Unitary has today raised $15m to scale its technology, which uses AI to identify harmful content online — the investment was led by Creandum with participation from Paladin Capital Group and Plural.
What does Unitary do?
The startup has built an AI model that analyses video and image content to assess violations of its customers’ safety policies.
Content moderation has historically used a lot of manual labour — Meta alone employs around 15k people to view uploaded material and flag harmful content — a process which is expensive for the platforms and, at times, disturbing for those doing the moderating.
“There’ll always be some human element, but I think a lot of it will become automated. AI can replace a lot of that traumatic grunt work,” cofounder Sasha Haco tells Sifted.
Unitary was founded in 2019 and now processes “10m videos a day” for clients that include some of the “big social networks” (the company isn’t able to name names just yet).
Haco says that the startup’s clients span a broad range of online businesses that also include dating sites, marketplaces and other websites that you wouldn’t immediately assume need content moderation services.
“Gaming is a really interesting use case for us, as are file storage companies,” she explains. “You wouldn’t believe it but people are using second-hand car websites for drug trafficking.”
What’s the market like?
Haco says that content moderation is a complex technical problem to solve, as simple AI detection of things like nudity often doesn’t tell you the whole story. Unitary’s 40-strong team of mostly engineers have spent the last four years building an AI model that analyses the imagery, text and audio of online videos to assess whether content is harmful.

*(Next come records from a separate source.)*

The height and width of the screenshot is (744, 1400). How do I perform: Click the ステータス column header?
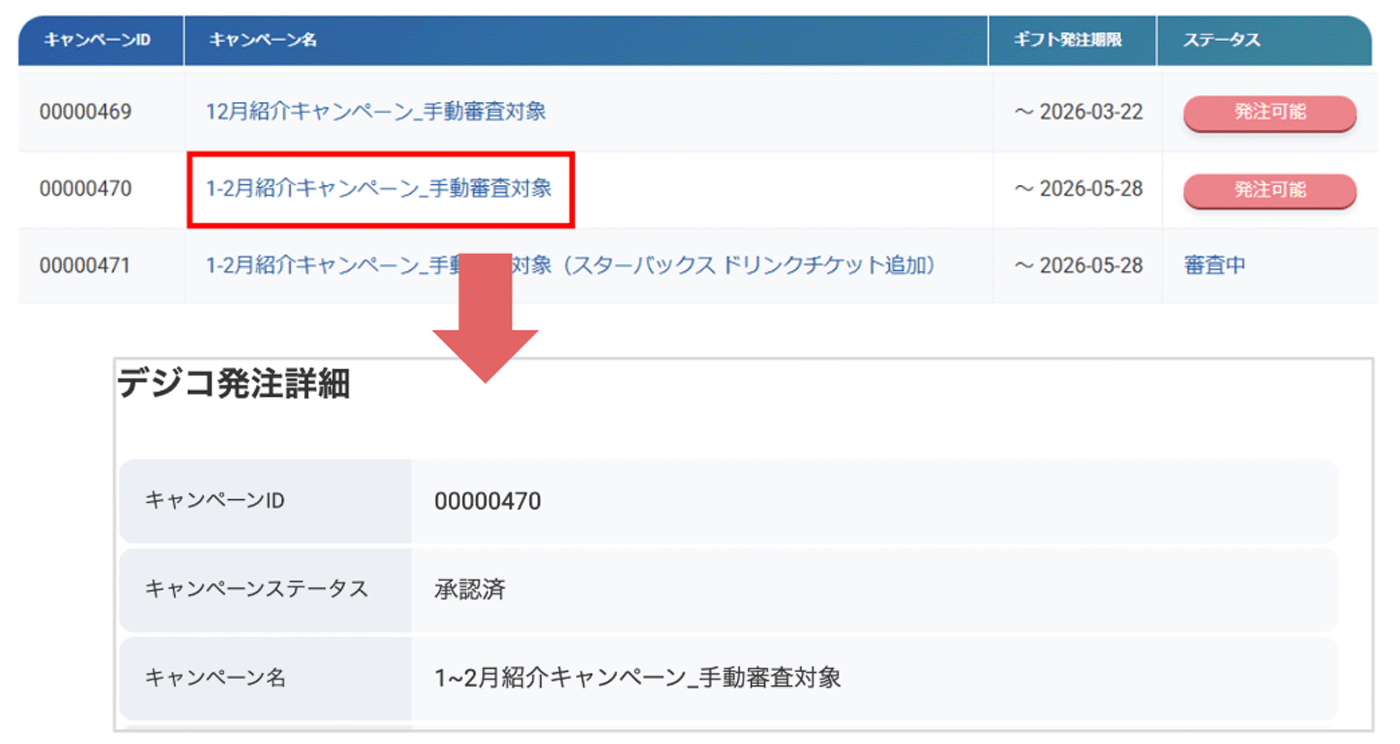click(1221, 41)
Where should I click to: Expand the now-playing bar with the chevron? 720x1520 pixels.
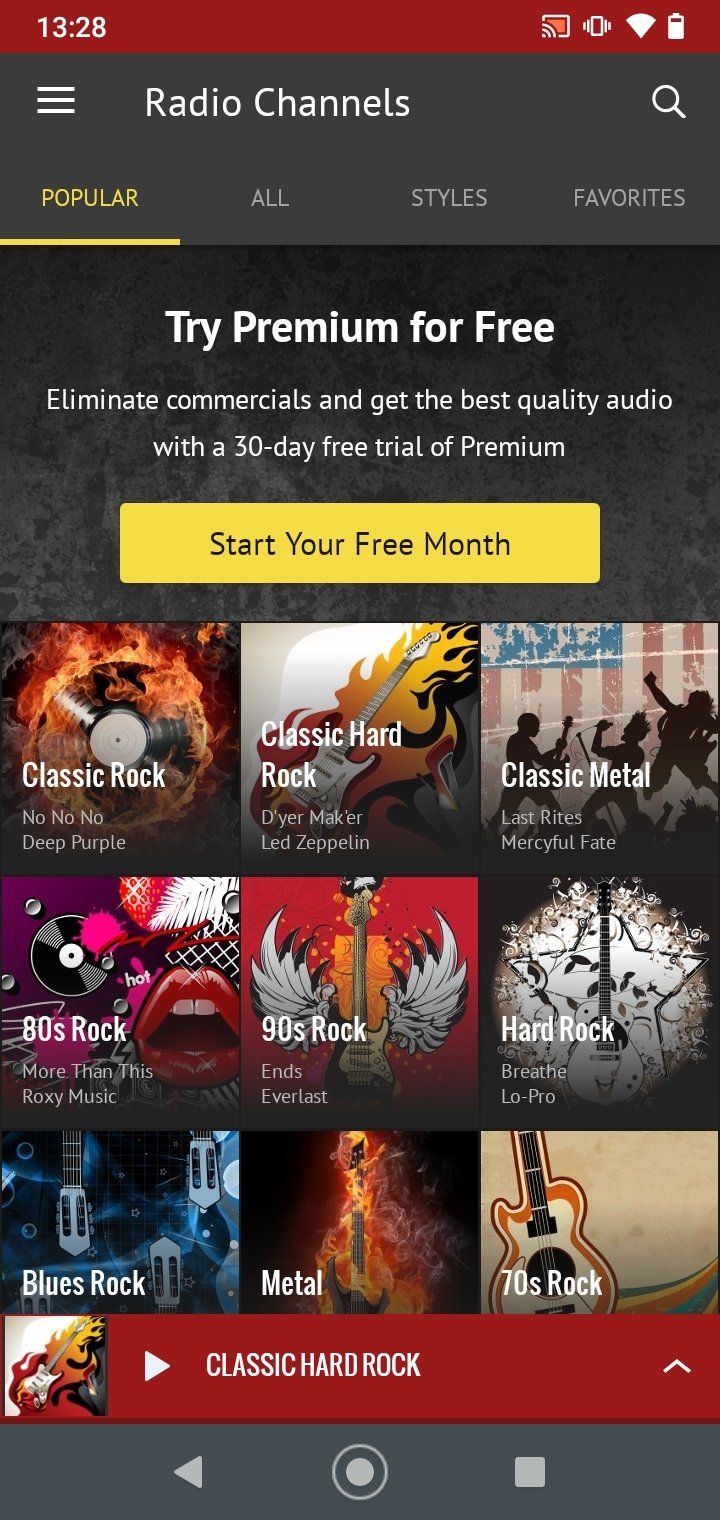coord(677,1366)
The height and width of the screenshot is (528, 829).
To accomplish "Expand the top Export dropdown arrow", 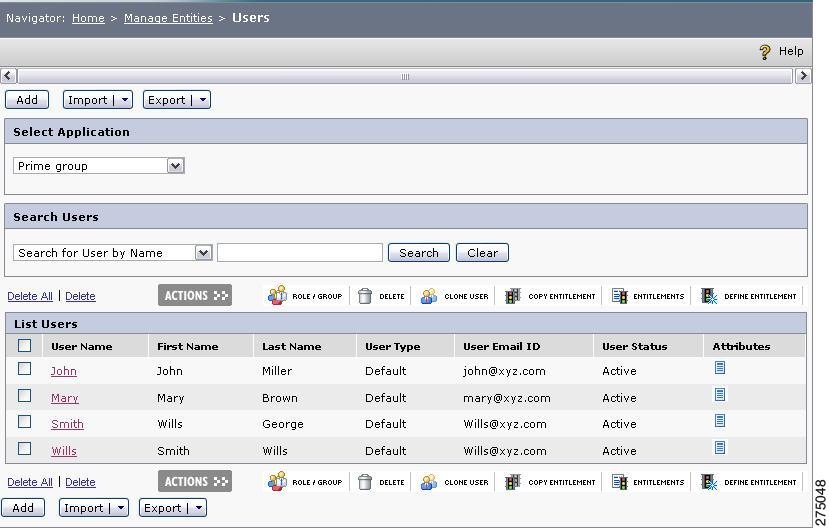I will coord(202,100).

Others in this space include Silicon Valley-based companies Hive and Spectrum Labs (recently acquired by New York-based online safety company ActiveFence).
“A lot of competitors keep getting bought and acquired — I don’t know if that’s a good thing or bad thing,” Haco says. “We want to be a big, successful, impactful company. I’m not interested in an acquisition.”
She adds that she hopes to scale Unitary so it can become a “horizontal safety layer across the internet”, operating like a “Cloudflare for safety”.
To do this, Unitary will now be deploying its fresh funding to beef up its commercial team. Haco, who previously worked as a theoretical physicist studying black holes in Stephen Hawking’s research team, says that the jump from academia to startups has been a rewarding, if hair-raising, one.
“My rate of learning feels so much higher in this role than it did in academia… It’s been the most exhilarating hell I’ve ever lived through.”